From a standard 52-cards deck we randomly pull out 2 cards. One is black and the other is a 4. We choose one of the two cards. What is the probability:
The card we pick is a 4
The card we pick is black
The card we pick is a face card
For 1: I believe it must be 1/2 (since 1 of the 2 cards is a 4) plus the probability for the other card also to be a 4. Since the other card is black, we know there are 2 fours in 26 black cards so 2/26? So finally $1/2+2/26$? Not sure.
Similarly, 1/2 + the probability for the "4" card to be black - it can't be $1/2+2/4$ though.
The black card can be a face card with probability $6/26$.
Can you help me out?
In this answer I preassume that "one is black" stands for "at least one is black".
1)
This question can be rephrased as: "if we take out randomly one by one two cards without replacement then - if one of the cards taken out appears to be black and the other a $4$ - what is the probability that the first card taken out is a $4$.
Let $E$ denote the event that the first drawn card is a $4$.
Let $A$ denote the event that two $4$'s are drawn of different color.
Let $B$ denote the event that two black $4$'s are drawn.
Let $C$ denote the event that a black card that is not a $4$ is drawn and a $4$.
Then:$$P\left(E\mid A\cup B\cup C\right)=\frac{P\left(E\cap A\right)+P\left(E\cap B\right)+P\left(E\cap C\right)}{P(A)+P\left(B\right)+P\left(C\right)}=$$$$=\frac{4\cdot2+2\cdot1+4\cdot25}{4\cdot2+2\cdot1+2\cdot4\cdot25}=\frac{11}{21}$$
Edit:
The comment of Oldboy (thank you) on this stimulated me to have a second look and I found a mistake in my answer (my apologies for that) The $25$ must be (of course) $24$ (the number of black cards that are not a $4$). This leads to the outcome:$$\frac{4\cdot2+2\cdot1+4\cdot24}{4\cdot2+2\cdot1+2\cdot4\cdot24}=\frac{106}{202}=\frac{53}{101}\approx0.524752475$$
This agrees with the outcome of Oldboy.
To make things a bit more clear:
$$P\left(\text{one black and other }4\right)=$$$$P\left(2\text{ black }4\text{'s}\right)+P\left(\text{black }4\text{ and red }4\right)+P\left(\text{one }4\text{ and one black that is not a }4\right)=$$$$\frac{2}{52}\frac{1}{51}+2\frac{2}{52}\frac{2}{51}+2\frac{4}{52}\frac{24}{51}$$
is the denominator, and:$$P\left(\text{one black and other }4\text{ and first one is a }4\right)=$$$$P\left(2\text{ black }4\text{'s}\right)+P\left(\text{black }4\text{ and red }4\right)+P\left(\text{first a }4\text{ and then a black that is not a }4\right)=$$$$\frac{2}{52}\frac{1}{51}+2\frac{2}{52}\frac{2}{51}+\frac{4}{52}\frac{24}{51}$$ is the numinator.
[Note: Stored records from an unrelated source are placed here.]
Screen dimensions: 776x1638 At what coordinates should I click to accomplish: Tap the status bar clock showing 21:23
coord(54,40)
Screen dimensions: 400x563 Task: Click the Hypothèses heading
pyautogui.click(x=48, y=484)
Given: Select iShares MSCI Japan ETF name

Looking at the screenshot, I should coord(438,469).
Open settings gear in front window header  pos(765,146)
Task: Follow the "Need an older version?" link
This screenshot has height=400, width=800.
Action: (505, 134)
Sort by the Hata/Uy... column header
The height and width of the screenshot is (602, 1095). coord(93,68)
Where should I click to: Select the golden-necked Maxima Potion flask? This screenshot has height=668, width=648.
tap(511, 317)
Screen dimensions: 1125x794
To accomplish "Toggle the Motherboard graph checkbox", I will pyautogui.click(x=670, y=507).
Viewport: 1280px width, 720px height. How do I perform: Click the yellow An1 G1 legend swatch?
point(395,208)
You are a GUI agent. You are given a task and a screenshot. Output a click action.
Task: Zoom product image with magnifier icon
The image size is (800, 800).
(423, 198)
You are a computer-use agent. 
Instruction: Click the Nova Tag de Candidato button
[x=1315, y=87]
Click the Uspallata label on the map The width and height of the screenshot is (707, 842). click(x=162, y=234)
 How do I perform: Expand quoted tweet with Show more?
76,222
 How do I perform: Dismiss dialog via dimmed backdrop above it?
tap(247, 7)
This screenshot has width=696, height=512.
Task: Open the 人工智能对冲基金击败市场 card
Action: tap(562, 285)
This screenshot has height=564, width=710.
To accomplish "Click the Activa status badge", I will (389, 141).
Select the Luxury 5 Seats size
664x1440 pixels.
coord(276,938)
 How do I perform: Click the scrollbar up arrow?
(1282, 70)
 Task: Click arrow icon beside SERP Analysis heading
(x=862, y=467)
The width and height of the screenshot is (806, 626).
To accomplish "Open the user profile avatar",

Edit2 (I decided to provide the other answers as well)
2)
Here the denominator is the same as in 1) and the numerator is:$$P\left(\text{one black and other }4\text{ and first one is black}\right)=$$$$P\left(\text{first a black }4\text{ then a black card or a red }4\right)+P\left(\text{first a black that is not a }4\text{ and then a }4\right)=$$$$\frac{2}{52}\frac{27}{51}+\frac{24}{52}\frac{4}{51}$$leading to probability $$\frac{150}{202}=\frac{75}{101}$$
3)
I preassume that $J,Q,K$ are face cards and the aces are not.
Here the denominator is the same as in 1) and the numerator is:$$P\left(\text{one black and other }4\text{ and first one is face}\right)=P\left(\text{first is a black face and second is a }4\right)=\frac{6}{52}\frac{4}{51}$$leading to probability:$$\frac{24}{202}=\frac{12}{101}$$